[Start of section]
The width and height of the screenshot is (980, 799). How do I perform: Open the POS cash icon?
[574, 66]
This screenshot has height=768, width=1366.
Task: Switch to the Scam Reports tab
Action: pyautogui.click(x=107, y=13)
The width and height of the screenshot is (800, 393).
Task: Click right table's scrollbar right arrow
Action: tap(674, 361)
[End of section]
### Problem description
The answer must be the full listing, repeated exactly.

### Answer section
The width and height of the screenshot is (980, 799). How do I perform: Open the POS cash icon?
[574, 66]
This screenshot has height=768, width=1366.
Task: Switch to the Scam Reports tab
Action: pyautogui.click(x=107, y=13)
The width and height of the screenshot is (800, 393).
Task: Click right table's scrollbar right arrow
Action: tap(674, 361)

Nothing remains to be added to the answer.